● **What the task requires**
Answer these questions from the passage on VCV Rack:
(a) In which state does Andrew Belt live and work?
(b) The release of which version of VCV Rack was the occasion for his visit?
(c) What name is given to the business-model approach he described?
* Start Excerpted passage *
Andrew Belt talked about the VCV Rack software at Stanford on July 3.

Over the past two years, a remarkable piece of free software has helped make modular synthesis widely available. The software is called Rack, from the company VCV, which like many small software firms is essentially a single person serving and benefiting from the efforts of a far-flung constellation of developers. Andrew Belt, who develops VCV Rack, this past week visited the San Francisco Bay Area from Tennessee, where he lives and works, to give talks and demonstrations. I caught his presentation at the Stanford University’s CCRMA department this past Wednesday, July 3. It was a great evening.

Belt spoke for an hour, starting at around 5:30pm, about the origins and development of VCV Rack, how it began as a command-line effort, and how then he went back to a blank slate and started on a GUI, or graphic user interface, approach. That GUI is arguably what makes VCV Rack so popular. Rack provides emulations of synthesizer modules that look just like actual physical modules, including virtual cables you drag across the screen, much as you’d connect an oscillator and a filter in the physical world. The occasion of his visit is the release of version 1.0 of VCV Rack, following an extended beta honeymoon. He covered a lot of material during the talk and subsequent Q&A, and I’m just going to summarize a few key points here:

He talked about the “open core” business-model approach, in which the Rack software is free and open source, and how third parties (and VCV) then sell new modules on top of it. (This is a bit like a “freemium,” the difference being that the foundation here is open source.)
* End Excerpted passage *
* Start Data provided *
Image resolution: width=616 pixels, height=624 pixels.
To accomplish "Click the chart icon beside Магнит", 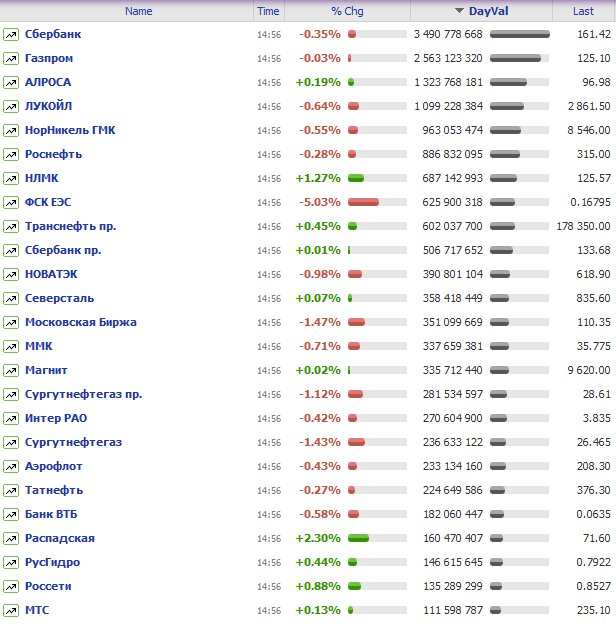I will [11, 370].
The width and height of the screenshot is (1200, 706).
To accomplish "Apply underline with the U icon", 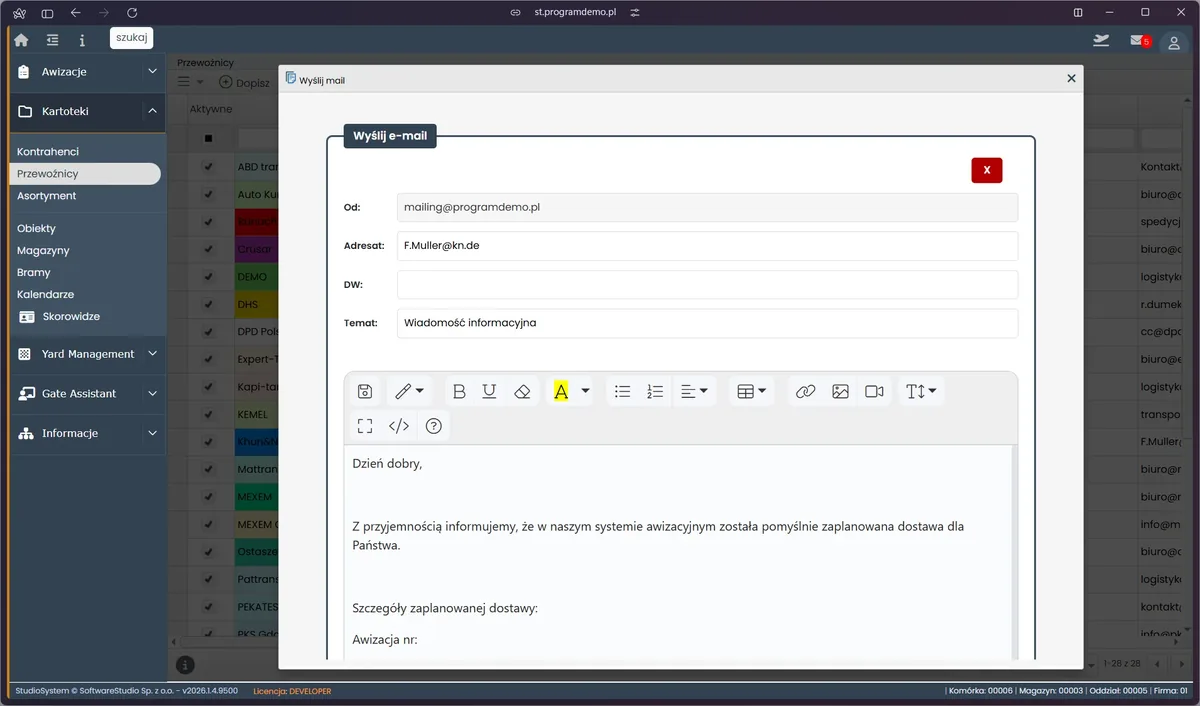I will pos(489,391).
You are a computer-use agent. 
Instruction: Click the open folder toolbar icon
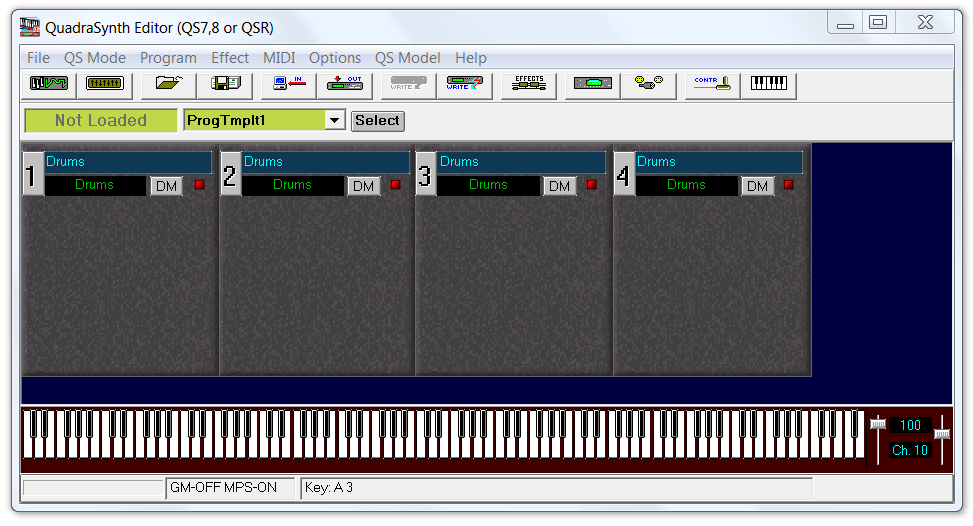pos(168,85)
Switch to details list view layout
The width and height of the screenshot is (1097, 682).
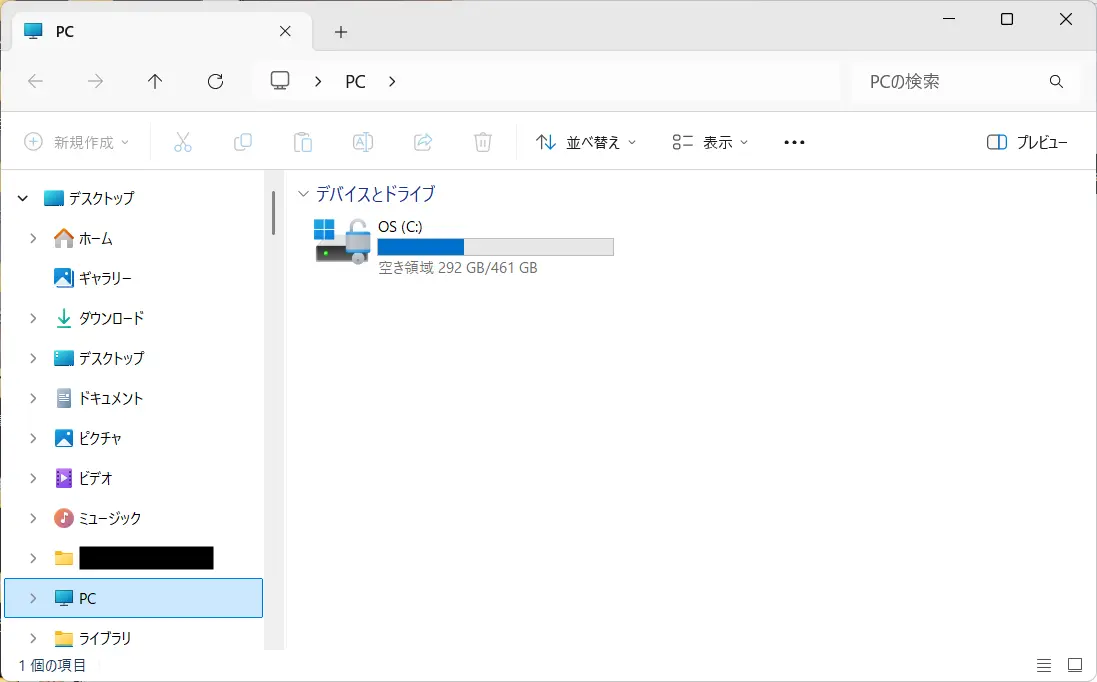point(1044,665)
* End Data provided *
● **Solution to this problem**
(a) Tennessee
(b) Version 1.0
(c) The "open core" approach